YAHOO AUTOS
Saab had only started building automobiles just after the Second World War, but already by 1954, one of the company’s engineers, Rolf Mellde, had sketched out an open two-seater. Saab wasn’t all that interested in the idea, but Mellde and a few other Saab engineers kept at it in their spare time, building a prototype of his sports car in a barn about 40 miles from Saab headquarters in Trollhättan.
The diminutive car featured a lightweight alloy box-type monocoque chassis derived from aircraft design and was powered by Saab’s proven 748 cc two-stroke, three-cylinder engine. It made almost 60 horsepower at 5,000 rpm and would provide the car with a top speed of around 120 miles per hour.
Although the number was already used by a Saab aircraft project, the experimental car was dubbed the 94. It was also called the Sonett, which derives from a Swedish phrase that roughly translates to “how neat it is.”
The original Sonett would prove to be a dead end for Saab, but the name and sports car concept were revived in the following decade for what would become one of the most beloved cars Saab ever built.
After extensive tests of the car without bodywork, Saab corporate was convinced of the car’s potential for racing and sales and an advanced (for the mid-1950s) fiberglass body was stretched over the prototype, which weighed in at well under 1,500 pounds.
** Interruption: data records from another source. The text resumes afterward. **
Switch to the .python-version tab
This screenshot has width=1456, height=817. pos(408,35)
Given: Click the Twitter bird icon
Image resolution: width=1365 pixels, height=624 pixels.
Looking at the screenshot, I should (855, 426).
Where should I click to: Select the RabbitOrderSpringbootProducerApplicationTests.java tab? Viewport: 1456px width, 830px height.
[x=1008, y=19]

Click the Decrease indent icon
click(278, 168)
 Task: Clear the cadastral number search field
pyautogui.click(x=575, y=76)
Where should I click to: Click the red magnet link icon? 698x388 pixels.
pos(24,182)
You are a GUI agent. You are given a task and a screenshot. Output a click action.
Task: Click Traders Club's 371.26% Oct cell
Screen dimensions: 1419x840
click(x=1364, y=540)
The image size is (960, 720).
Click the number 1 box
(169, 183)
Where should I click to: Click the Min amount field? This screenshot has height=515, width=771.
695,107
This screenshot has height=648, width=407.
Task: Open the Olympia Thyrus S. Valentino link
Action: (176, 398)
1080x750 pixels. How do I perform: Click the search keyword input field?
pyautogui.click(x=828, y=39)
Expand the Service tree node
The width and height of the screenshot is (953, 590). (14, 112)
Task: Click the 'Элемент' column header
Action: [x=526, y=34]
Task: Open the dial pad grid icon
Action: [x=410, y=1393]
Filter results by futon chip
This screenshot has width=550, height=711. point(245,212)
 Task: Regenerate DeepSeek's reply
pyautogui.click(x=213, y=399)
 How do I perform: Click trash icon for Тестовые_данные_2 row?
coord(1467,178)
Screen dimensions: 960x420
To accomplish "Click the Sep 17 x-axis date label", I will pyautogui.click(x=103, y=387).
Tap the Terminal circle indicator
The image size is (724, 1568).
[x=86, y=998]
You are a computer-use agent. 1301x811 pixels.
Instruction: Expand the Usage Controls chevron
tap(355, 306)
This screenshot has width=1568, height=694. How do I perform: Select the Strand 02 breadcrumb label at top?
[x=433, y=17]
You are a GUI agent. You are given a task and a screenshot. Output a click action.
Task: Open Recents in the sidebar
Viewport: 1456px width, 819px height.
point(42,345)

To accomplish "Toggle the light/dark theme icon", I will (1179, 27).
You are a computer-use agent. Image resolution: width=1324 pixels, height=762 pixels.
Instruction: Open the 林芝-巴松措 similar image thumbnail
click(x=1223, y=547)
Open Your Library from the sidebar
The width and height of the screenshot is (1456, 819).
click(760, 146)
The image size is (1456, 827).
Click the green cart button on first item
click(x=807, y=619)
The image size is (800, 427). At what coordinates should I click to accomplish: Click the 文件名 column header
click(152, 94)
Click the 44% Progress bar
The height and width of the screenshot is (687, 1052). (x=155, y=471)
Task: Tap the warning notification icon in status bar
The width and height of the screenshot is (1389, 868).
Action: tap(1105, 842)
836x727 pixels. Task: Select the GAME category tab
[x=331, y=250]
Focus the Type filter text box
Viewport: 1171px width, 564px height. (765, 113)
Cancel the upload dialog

Another reason for Saab’s enthusiasm for the Sonett project was the popularity of sports cars in the US market, which Saab was planning to break into in the spring of 1956.
By 1957, Saab planned for 2,000 Sonetts to to be built per year, likely with a metal body and folding roof with actual production outsourced to a company like Jensen in the UK.
Just before 1958, however, rules changes for the kind of racing the Sonett was intended for discouraged Saab enough to halt the plans for a sports car and keep building (and racing) the more pedestrian automobiles they were already doing well with. In the end, only six Sonett Is were made, including the aluminum chassis prototype and the other five experimental cars.
Most if not all of the original Sonetts are still intact and were either retained by Saab or made their way into private collections. With an advanced chassis, quirky two-stroke powerplant, diminutive size and over 100 horsepower per ton, the Saab Sonett I would have been quite the sight on the racing scene in the 1950s. It’s a shame we never got to see quite how well it would have done.